» EXERCISE DESCRIPTION: Only those lines in the data below from the line containing "Instagram (942, 2209)" through the line containing "Reference (741, 267)", both included, should be restated word for word.

[Data records]
>>>
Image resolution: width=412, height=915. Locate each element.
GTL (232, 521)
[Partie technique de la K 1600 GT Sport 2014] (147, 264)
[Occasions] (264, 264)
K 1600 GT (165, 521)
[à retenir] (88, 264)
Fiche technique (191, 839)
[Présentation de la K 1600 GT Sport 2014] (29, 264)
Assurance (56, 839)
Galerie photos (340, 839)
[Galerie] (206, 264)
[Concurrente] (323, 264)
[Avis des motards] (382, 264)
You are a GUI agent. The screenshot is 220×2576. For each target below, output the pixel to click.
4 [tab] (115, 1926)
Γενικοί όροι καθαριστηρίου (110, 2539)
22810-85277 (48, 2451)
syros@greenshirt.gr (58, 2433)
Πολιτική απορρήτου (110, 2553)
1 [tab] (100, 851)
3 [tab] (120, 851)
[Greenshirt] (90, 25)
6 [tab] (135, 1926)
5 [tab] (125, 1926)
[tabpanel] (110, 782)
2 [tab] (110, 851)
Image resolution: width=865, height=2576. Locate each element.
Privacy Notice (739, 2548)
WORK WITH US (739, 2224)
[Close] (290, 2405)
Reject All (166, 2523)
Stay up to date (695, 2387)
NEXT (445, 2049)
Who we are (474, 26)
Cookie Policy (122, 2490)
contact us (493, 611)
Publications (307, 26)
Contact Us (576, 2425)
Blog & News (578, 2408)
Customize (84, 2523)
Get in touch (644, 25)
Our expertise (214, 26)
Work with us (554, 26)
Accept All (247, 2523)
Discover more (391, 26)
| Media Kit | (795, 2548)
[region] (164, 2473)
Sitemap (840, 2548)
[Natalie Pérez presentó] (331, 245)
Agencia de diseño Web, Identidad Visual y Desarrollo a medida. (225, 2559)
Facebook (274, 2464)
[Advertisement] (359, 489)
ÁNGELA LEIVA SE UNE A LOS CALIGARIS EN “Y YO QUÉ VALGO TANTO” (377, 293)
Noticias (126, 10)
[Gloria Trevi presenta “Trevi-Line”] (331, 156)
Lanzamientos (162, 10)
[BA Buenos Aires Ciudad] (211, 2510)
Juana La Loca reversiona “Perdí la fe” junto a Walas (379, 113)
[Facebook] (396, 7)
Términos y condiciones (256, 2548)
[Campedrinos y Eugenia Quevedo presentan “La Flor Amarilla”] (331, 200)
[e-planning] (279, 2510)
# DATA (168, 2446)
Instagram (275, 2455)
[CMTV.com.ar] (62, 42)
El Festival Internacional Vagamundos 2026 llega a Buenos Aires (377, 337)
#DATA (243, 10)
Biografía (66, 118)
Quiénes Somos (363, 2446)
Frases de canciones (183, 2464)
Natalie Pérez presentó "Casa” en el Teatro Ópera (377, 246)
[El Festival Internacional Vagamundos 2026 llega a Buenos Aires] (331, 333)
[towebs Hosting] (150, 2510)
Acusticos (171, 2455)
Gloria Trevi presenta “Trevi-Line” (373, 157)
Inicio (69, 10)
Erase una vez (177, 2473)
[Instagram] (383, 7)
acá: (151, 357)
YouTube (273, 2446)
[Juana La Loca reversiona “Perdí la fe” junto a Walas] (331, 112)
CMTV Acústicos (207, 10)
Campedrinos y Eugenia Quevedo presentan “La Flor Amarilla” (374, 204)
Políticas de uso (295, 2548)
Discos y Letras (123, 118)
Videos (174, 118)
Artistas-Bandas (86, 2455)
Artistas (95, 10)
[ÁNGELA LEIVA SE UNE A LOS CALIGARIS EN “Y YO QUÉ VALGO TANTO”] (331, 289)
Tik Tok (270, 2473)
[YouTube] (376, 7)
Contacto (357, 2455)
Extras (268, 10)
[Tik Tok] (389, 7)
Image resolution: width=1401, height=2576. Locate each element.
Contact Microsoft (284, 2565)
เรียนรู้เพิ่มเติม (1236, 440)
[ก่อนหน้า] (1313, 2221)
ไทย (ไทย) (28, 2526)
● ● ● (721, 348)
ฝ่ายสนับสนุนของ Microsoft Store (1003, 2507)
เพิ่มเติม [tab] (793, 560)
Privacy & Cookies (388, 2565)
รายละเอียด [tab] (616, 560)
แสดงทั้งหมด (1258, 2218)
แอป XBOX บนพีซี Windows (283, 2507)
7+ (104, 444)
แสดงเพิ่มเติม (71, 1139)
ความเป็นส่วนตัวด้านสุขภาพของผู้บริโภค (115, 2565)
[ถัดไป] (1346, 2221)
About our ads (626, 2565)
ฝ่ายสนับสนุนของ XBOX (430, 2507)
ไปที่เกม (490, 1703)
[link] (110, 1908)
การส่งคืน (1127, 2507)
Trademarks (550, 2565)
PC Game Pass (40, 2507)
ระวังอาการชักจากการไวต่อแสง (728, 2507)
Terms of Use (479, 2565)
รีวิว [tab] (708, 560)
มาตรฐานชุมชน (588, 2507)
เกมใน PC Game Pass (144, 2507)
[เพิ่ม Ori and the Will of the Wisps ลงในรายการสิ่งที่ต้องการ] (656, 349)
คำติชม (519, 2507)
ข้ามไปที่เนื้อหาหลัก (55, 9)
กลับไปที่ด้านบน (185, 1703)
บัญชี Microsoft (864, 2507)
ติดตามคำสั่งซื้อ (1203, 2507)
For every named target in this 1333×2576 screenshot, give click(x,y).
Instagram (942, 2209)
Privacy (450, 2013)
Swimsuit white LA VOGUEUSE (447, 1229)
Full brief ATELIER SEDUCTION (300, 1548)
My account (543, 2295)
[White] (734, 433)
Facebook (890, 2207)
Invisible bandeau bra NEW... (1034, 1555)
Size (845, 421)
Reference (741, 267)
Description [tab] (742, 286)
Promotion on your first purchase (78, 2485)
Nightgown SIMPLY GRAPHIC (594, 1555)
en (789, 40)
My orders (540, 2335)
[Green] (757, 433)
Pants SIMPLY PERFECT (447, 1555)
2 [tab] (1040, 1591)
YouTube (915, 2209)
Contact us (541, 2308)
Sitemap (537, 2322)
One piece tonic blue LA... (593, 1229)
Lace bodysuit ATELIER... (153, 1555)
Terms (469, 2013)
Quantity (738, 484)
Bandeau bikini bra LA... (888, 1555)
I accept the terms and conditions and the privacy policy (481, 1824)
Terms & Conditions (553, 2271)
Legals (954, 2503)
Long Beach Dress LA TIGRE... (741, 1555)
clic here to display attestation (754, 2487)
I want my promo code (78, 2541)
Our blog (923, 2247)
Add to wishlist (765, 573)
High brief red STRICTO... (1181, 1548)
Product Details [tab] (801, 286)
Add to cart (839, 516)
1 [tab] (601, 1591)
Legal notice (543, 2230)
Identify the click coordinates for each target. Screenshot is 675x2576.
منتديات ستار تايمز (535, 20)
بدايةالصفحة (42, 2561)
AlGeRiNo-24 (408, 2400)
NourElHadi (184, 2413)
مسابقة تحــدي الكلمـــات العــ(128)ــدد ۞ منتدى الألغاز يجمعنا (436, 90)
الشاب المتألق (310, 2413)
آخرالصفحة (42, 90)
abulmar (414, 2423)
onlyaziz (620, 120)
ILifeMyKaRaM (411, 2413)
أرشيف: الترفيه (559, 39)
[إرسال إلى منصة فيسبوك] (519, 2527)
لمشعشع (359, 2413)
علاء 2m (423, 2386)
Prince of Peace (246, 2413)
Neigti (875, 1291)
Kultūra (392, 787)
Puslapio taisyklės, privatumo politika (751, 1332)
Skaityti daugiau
<<<
» WRITTEN SOLUTION:
Instagram (942, 2209)
Privacy (450, 2013)
Swimsuit white LA VOGUEUSE (447, 1229)
Full brief ATELIER SEDUCTION (300, 1548)
My account (543, 2295)
[White] (734, 433)
Facebook (890, 2207)
Invisible bandeau bra NEW... (1034, 1555)
Size (845, 421)
Reference (741, 267)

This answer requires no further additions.